International career
- 1907–1908: Scottish League XI / 2 / (0)
- 1912: Scotland / 1 / (0)
- 1916: Scottish League (wartime) / 1 / (0)

= John McTavish (footballer, born 1885) =

Scottish footballer (1885–1944)

John Kay McTavish (7 June 1885 – 4 April 1944) was a Scottish footballer who played for several clubs, including Falkirk, Oldham Athletic, Tottenham Hotspur, Newcastle United, Partick Thistle, Dumbarton and East Stirlingshire, and for Scotland at international level.

== Club career ==
McTavish began his career at the Glasgow junior side Petershill before joining Falkirk in 1905, being a part of the team which finished runners-up in Scottish Division One twice (the 1907–08 and 1909–10 seasons).

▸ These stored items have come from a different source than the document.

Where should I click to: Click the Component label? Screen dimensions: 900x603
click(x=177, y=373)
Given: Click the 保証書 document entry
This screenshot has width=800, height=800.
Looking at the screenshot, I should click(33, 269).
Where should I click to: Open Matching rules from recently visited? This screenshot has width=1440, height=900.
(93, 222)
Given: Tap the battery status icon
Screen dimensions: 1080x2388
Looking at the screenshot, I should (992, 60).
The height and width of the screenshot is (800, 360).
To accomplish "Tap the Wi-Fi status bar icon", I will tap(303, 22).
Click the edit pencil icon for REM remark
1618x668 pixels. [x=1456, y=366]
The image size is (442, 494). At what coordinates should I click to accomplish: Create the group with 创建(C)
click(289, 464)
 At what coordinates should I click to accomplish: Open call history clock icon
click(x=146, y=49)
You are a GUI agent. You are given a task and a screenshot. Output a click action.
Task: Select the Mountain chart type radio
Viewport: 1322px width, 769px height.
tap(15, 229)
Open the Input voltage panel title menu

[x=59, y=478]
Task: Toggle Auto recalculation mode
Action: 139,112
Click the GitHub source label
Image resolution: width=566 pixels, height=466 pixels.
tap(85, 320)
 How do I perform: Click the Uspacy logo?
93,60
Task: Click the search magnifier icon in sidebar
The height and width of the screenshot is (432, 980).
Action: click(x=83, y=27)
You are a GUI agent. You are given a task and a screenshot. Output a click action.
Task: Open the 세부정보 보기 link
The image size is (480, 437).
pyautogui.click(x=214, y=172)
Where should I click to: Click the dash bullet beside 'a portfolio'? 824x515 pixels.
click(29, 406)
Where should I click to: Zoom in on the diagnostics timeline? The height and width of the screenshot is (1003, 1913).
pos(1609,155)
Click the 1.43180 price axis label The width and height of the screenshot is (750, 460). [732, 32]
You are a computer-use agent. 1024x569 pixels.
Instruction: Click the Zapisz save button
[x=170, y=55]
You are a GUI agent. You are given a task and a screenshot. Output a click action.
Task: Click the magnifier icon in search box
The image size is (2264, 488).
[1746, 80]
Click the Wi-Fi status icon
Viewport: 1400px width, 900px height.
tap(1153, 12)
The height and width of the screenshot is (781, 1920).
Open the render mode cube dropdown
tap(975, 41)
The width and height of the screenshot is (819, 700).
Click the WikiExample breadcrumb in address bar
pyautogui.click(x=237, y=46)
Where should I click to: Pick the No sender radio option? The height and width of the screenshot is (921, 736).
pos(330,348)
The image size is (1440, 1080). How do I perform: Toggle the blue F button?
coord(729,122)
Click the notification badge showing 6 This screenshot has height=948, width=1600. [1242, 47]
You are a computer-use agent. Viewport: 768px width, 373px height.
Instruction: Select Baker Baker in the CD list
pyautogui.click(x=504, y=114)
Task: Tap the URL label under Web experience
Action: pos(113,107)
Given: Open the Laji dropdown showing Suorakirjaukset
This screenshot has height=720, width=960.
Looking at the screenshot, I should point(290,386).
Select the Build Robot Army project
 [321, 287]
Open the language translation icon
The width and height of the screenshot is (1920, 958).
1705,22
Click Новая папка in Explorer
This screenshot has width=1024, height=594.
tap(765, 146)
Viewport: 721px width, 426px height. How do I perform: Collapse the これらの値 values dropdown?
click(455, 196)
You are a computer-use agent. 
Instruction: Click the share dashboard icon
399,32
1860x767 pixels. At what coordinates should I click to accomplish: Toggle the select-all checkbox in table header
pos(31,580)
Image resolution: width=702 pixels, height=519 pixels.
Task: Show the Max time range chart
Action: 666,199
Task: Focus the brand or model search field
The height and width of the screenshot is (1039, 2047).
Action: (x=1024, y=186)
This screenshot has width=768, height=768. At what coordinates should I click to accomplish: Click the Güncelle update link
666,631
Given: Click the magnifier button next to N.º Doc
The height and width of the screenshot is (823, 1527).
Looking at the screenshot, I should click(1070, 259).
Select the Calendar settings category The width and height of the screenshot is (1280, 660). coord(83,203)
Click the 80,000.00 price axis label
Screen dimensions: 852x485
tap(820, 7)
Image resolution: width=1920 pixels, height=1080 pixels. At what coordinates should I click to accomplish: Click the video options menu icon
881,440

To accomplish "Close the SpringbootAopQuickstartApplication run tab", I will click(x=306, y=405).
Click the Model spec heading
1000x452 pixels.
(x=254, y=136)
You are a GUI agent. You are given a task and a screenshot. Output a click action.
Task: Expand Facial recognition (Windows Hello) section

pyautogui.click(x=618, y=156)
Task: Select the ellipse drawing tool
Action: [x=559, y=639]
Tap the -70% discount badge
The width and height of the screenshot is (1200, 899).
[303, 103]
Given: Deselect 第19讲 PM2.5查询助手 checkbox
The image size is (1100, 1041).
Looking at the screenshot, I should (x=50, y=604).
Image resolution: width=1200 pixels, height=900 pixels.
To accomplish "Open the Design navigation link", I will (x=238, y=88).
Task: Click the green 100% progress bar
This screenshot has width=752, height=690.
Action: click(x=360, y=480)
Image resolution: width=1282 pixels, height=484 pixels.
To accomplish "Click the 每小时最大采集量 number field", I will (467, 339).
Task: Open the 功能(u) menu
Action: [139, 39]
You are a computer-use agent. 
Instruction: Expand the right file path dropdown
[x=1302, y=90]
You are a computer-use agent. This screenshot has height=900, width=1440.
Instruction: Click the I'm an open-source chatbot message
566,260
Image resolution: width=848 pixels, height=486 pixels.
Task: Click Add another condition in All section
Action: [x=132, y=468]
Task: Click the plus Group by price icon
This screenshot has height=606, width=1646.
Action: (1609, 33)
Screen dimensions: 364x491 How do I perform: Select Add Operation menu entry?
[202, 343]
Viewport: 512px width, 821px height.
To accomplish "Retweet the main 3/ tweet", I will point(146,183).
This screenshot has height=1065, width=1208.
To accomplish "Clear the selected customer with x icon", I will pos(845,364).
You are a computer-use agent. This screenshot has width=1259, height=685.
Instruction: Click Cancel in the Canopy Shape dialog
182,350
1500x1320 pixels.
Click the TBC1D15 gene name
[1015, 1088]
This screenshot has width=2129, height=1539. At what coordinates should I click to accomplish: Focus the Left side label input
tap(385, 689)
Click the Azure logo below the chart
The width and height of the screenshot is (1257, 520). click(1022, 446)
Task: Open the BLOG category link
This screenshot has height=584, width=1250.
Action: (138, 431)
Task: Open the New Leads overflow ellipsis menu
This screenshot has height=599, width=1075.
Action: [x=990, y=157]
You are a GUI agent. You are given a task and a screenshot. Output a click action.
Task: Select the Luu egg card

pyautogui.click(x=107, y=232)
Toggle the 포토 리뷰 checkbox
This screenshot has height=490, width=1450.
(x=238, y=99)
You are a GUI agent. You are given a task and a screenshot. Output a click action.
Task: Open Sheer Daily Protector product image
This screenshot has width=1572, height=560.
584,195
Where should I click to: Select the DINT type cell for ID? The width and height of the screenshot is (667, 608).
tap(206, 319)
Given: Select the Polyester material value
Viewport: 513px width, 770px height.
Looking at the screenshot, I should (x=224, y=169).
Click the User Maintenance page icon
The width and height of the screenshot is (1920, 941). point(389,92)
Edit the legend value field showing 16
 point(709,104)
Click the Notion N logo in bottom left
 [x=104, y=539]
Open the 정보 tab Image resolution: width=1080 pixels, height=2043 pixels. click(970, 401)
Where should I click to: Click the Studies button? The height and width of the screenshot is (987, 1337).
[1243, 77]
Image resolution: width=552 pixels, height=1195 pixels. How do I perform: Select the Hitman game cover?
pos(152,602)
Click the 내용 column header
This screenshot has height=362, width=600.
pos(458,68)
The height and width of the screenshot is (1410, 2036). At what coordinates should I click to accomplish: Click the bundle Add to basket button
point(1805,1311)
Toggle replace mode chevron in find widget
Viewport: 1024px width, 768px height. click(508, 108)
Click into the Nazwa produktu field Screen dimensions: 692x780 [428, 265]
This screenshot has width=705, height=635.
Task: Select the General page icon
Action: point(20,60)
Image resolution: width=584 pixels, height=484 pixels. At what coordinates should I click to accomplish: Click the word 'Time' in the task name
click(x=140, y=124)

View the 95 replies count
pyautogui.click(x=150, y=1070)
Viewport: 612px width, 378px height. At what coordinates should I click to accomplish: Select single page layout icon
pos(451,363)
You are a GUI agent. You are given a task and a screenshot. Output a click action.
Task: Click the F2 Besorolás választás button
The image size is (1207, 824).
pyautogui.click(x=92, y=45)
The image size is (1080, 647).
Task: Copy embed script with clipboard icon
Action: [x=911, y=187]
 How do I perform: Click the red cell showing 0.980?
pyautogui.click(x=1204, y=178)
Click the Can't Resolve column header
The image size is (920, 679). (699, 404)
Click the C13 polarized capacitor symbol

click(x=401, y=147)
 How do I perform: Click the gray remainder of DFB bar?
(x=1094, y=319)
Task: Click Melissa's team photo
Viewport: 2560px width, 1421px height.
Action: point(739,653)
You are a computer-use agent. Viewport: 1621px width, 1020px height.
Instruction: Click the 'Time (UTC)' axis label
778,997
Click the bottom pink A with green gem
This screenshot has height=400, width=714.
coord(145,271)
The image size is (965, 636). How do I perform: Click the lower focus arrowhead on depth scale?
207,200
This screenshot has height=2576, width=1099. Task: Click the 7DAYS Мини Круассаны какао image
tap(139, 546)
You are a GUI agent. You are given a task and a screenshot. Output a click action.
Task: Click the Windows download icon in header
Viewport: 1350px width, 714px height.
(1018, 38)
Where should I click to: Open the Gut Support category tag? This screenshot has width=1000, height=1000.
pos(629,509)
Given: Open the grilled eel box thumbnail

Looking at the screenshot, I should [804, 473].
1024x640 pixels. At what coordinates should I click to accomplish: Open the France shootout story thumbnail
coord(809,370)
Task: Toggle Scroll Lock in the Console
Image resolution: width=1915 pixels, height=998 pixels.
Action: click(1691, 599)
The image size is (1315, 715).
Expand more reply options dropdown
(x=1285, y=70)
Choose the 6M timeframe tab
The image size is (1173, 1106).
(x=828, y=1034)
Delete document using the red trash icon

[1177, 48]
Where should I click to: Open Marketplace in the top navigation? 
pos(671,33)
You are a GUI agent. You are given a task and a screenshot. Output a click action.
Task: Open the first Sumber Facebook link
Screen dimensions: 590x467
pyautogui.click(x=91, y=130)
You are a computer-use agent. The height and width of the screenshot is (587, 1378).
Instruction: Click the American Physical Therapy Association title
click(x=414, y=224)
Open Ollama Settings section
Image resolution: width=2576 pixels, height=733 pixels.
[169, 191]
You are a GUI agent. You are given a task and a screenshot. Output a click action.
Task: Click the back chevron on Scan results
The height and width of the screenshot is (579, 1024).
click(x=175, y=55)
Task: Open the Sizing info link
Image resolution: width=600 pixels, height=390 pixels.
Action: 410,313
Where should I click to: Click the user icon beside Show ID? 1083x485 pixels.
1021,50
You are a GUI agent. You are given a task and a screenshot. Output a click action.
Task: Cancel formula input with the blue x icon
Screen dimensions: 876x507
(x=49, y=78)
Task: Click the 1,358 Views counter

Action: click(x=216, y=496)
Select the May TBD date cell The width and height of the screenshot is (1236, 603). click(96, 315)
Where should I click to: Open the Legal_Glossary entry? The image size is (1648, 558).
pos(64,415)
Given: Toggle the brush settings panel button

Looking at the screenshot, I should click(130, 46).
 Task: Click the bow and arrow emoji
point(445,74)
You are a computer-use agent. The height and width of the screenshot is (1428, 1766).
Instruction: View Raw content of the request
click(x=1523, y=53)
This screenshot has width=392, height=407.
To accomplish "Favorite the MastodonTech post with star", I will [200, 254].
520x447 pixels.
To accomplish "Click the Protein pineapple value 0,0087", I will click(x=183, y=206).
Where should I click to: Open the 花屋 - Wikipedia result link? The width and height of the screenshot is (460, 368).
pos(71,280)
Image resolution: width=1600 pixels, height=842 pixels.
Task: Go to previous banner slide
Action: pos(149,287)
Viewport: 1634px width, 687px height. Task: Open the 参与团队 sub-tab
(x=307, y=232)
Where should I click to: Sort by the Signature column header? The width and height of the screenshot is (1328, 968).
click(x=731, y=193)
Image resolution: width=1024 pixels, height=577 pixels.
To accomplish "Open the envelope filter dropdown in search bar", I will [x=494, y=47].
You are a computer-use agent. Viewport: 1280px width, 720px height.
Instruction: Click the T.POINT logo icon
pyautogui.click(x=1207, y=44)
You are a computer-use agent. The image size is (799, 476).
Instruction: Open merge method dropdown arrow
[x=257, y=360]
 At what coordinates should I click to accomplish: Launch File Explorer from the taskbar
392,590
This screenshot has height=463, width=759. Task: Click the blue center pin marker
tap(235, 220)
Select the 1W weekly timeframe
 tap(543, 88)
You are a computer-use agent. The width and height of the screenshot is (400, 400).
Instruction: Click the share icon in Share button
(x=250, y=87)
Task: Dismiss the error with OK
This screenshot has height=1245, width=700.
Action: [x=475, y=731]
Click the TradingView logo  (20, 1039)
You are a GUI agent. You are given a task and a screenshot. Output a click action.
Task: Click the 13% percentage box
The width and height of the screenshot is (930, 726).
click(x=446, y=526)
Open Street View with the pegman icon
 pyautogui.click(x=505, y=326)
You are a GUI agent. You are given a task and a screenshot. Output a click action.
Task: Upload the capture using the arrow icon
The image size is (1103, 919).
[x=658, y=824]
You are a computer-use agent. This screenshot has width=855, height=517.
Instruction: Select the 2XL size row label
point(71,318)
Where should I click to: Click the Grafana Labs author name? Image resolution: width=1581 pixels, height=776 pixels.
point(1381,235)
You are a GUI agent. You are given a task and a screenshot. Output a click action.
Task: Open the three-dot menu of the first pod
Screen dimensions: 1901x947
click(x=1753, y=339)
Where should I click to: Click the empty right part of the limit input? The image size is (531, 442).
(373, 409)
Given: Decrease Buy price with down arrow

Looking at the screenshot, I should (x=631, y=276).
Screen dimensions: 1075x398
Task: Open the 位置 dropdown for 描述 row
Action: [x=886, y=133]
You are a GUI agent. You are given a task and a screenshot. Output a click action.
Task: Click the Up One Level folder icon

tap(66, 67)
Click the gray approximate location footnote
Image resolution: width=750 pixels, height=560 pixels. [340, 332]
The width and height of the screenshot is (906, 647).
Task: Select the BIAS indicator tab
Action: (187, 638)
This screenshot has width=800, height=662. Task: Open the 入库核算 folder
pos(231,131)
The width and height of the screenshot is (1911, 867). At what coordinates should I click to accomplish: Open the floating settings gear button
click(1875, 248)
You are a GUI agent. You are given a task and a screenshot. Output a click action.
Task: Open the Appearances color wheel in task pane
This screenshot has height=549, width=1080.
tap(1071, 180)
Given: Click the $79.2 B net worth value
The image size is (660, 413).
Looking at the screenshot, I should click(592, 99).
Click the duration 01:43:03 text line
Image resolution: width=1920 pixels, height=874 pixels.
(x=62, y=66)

In summer 1910, he joined Oldham Athletic and played 10 matches at Boundary Park before signing for Tottenham Hotspur by the end of the same year. The inside right featured in 40 games and scored twice in all competitions for the Lilywhites between December 1910 and April 1912, when he left White Hart Lane to join Newcastle United where he made a further 34 appearances and scored six goals.

He went on have spells at Partick Thistle, York City, Goole Town, Heart of Midlothian, a return to Falkirk, East Fife, Dumbarton and finally East Stirlingshire.

==International career==
McTavish played once for Scotland against Ireland on 19 March 1910. The match played in Belfast ended in a 1–0 victory for Ireland.

==Personal life==
McTavish's younger brother Bob was also a footballer and a forward whose career path took him to Petershill then Falkirk, where the siblings were teammates – although Bob's preferred position at right wing was occupied by Jock Simpson, with whom John had a noted partnership. The brothers also played together at Tottenham.

McTavish died in 1944.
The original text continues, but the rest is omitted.